● Task to carry out: Nothing may be changed. Give the entries below again exactly.

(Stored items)
_____
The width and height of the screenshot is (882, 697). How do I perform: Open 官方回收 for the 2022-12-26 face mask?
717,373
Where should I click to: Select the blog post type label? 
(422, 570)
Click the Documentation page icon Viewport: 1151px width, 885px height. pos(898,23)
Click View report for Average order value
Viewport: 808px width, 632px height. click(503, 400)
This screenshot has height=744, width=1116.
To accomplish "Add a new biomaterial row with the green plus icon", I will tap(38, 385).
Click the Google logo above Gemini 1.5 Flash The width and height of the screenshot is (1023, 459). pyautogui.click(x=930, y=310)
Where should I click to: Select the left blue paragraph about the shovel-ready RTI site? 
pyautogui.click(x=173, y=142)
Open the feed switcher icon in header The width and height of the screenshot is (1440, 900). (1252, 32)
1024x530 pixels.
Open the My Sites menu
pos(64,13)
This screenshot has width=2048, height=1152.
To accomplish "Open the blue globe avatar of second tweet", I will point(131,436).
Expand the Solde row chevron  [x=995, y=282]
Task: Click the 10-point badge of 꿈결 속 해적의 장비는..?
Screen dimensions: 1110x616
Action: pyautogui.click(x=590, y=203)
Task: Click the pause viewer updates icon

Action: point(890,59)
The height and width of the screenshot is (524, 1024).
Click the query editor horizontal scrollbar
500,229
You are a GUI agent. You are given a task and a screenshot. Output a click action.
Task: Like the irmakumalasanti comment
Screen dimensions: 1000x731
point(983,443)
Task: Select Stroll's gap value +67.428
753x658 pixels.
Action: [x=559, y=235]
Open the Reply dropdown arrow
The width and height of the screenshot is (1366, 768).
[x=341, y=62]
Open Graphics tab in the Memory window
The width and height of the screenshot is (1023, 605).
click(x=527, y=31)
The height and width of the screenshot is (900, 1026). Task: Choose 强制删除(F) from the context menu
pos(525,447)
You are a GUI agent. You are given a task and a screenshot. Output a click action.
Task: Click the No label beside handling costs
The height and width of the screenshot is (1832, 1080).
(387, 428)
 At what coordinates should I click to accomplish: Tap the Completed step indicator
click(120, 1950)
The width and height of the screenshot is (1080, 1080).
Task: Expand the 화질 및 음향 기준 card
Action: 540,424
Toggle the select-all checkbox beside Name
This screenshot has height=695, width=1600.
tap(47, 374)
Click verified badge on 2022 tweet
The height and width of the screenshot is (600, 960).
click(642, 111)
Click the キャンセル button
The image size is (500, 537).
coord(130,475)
_____
● Output of the task:
The width and height of the screenshot is (882, 697). How do I perform: Open 官方回收 for the 2022-12-26 face mask?
717,373
Where should I click to: Select the blog post type label? 
(422, 570)
Click the Documentation page icon Viewport: 1151px width, 885px height. pos(898,23)
Click View report for Average order value
Viewport: 808px width, 632px height. click(503, 400)
This screenshot has height=744, width=1116.
To accomplish "Add a new biomaterial row with the green plus icon", I will tap(38, 385).
Click the Google logo above Gemini 1.5 Flash The width and height of the screenshot is (1023, 459). pyautogui.click(x=930, y=310)
Where should I click to: Select the left blue paragraph about the shovel-ready RTI site? 
pyautogui.click(x=173, y=142)
Open the feed switcher icon in header The width and height of the screenshot is (1440, 900). (1252, 32)
1024x530 pixels.
Open the My Sites menu
pos(64,13)
This screenshot has width=2048, height=1152.
To accomplish "Open the blue globe avatar of second tweet", I will point(131,436).
Expand the Solde row chevron  [x=995, y=282]
Task: Click the 10-point badge of 꿈결 속 해적의 장비는..?
Screen dimensions: 1110x616
Action: pyautogui.click(x=590, y=203)
Task: Click the pause viewer updates icon

Action: point(890,59)
The height and width of the screenshot is (524, 1024).
Click the query editor horizontal scrollbar
500,229
You are a GUI agent. You are given a task and a screenshot. Output a click action.
Task: Like the irmakumalasanti comment
Screen dimensions: 1000x731
point(983,443)
Task: Select Stroll's gap value +67.428
753x658 pixels.
Action: [x=559, y=235]
Open the Reply dropdown arrow
The width and height of the screenshot is (1366, 768).
[x=341, y=62]
Open Graphics tab in the Memory window
The width and height of the screenshot is (1023, 605).
click(x=527, y=31)
The height and width of the screenshot is (900, 1026). Task: Choose 强制删除(F) from the context menu
pos(525,447)
You are a GUI agent. You are given a task and a screenshot. Output a click action.
Task: Click the No label beside handling costs
The height and width of the screenshot is (1832, 1080).
(387, 428)
 At what coordinates should I click to accomplish: Tap the Completed step indicator
click(120, 1950)
The width and height of the screenshot is (1080, 1080).
Task: Expand the 화질 및 음향 기준 card
Action: 540,424
Toggle the select-all checkbox beside Name
This screenshot has height=695, width=1600.
tap(47, 374)
Click verified badge on 2022 tweet
The height and width of the screenshot is (600, 960).
click(642, 111)
Click the キャンセル button
The image size is (500, 537).
coord(130,475)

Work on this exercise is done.